High court rejects limit on campaign spending


WASHINGTON -- The Supreme Court dealt a defeat yesterday to liberal reformers who sought to sharply limit the impact of money in politics.

In a 6-3 decision, the court struck down a novel Vermont law that would have strictly limited how much state candidates can spend on their campaigns, as well as how much donors can give them.

Had the law been upheld, these reformers saw it as a model for other states to limit campaign spending. Instead, the justices said the law violated the First Amendment and its guarantee of freedom of speech.
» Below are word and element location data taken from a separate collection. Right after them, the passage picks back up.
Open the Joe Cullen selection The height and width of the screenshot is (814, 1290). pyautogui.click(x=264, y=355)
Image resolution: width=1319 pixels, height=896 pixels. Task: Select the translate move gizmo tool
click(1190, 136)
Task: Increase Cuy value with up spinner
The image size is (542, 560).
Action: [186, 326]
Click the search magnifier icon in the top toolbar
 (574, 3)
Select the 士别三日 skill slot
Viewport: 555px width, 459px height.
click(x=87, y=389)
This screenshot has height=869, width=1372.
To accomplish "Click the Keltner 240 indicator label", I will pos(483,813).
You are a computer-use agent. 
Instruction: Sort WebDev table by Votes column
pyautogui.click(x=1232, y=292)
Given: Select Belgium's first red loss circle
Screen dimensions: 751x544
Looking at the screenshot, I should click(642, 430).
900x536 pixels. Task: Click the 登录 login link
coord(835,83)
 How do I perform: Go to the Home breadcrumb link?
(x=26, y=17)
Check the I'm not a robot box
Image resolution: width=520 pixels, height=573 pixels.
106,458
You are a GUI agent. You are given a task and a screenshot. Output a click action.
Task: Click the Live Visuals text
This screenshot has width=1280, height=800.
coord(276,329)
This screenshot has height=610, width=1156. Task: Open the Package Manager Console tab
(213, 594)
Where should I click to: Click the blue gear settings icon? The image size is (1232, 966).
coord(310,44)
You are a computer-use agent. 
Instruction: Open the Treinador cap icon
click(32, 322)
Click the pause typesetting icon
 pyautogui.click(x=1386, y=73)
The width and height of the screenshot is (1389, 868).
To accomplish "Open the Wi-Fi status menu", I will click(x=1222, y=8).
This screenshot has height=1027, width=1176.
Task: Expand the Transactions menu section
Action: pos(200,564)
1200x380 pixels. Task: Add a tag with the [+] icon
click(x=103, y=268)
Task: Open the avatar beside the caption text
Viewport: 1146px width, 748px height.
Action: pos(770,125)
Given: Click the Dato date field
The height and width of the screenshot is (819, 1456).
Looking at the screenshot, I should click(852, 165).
Thirty years ago, the Supreme Court adopted the view that money is speech and required the government to tread cautiously when it limits the funding of political campaigns. The 1976 ruling in Buckley v. Valeo upheld what were deemed to be reasonable federal limits on contributions to candidates but struck down limits on how much candidates could spend.

Currently, for example, individuals may give no more than $2,000 to federal candidates during an election cycle, but the candidates may spend as much as they can raise.

That two-part standard has remained the law ever since, and it was upheld again yesterday - despite dissents from the court's liberal and conservative wings.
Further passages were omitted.